*Problem description*
Rewrite the text below, starting with "On the last" and going on through "the students involved.", with "parents" replaced by "families".

On the last night of the term and the final day of the workshop, a short concert performance was held for parents and friends to see the achievements of the students after the twenty hours of workshop across the three day program we chose for our students. The workshop and concert were a great success and an invaluable experience for the students involved.
A winning experience
During the Easter holidays, twenty girls, along with Ms McKean and Mr Pincott spent nine days painting and drawing their way across the landscape of Central Australia. Travelling by bus from their base in Alice Springs, students set off each day with art kits and packed lunches, to highlight destinations such Ellery Creek Big Hole in the West MacDonnell Ranges, the majestic Ormiston Gorge and Standley Chasm. The students created watercolour works, lino prints and drawings. A visit to Uluru and Kata Tjuta (the Olgas) with a walk in the Valley of the Winds provided more spectacular inspiration for the student art and an awareness and appreciation for the Aboriginal culture as well as the power of the landscape in all its detail of plant and animal life. Desert Colours
The 2010 recipient of the Friends of Girls Grammar Bursary was Georgia Hahn. Georgia chose to use her funding on intensive, individual voice lessons with a vocal specialist, Flloyd Kennedy. As well as being a professional singer and vocal coach, Flloyd Kennedy is also widely known as an actor, director and writer, so Georgia was privileged to have both a musical and a theatrical experience! In the eight
one hour lessons that Georgia attended, she studied many areas such as jazz and classical vocal techniques, speech and elocution, and the body’s role when singing. According to Georgia “The precious time I spent with Flloyd was truly an amazing experience—so amazing, I continue to have regular lessons with her.”

*Given information*
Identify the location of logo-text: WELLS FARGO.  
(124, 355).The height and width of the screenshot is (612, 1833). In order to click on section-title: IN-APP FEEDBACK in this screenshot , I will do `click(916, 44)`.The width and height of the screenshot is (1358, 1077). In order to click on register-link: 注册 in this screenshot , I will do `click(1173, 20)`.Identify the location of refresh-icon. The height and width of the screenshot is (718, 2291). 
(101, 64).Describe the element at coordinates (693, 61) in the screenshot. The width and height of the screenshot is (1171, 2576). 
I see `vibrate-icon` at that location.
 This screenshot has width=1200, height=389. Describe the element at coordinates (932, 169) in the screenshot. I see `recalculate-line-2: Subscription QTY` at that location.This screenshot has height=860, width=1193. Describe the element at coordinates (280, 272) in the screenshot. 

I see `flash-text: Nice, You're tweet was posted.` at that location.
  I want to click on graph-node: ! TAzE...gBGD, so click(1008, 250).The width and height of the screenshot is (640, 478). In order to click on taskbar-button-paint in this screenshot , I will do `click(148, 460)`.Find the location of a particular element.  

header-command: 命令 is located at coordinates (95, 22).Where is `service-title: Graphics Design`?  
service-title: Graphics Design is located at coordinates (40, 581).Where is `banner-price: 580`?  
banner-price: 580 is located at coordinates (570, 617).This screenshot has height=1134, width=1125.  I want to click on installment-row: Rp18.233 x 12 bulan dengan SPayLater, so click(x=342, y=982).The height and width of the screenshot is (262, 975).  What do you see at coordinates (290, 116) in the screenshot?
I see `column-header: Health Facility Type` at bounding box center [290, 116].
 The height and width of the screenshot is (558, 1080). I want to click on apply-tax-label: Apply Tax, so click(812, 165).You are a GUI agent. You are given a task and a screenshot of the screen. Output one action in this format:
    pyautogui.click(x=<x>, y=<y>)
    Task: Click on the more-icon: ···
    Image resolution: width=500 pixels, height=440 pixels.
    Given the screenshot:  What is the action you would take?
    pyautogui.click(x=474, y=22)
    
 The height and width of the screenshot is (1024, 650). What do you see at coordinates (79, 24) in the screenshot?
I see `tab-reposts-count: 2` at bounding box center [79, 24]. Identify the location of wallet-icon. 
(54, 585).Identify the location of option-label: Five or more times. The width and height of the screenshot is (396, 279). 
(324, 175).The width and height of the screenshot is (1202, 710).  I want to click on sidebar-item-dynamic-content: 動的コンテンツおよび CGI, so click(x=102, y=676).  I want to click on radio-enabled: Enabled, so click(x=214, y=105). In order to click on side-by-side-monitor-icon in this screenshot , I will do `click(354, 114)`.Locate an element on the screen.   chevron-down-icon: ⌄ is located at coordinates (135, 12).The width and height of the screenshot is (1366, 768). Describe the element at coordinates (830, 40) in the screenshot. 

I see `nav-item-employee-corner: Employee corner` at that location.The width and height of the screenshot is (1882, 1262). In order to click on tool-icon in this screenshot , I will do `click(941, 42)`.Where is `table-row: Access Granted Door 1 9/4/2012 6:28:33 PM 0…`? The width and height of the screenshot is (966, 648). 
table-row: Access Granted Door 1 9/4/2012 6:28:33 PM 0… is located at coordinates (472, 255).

*Response to this exercise*
On the last night of the term and the final day of the workshop, a short concert performance was held for families and friends to see the achievements of the students after the twenty hours of workshop across the three day program we chose for our students. The workshop and concert were a great success and an invaluable experience for the students involved.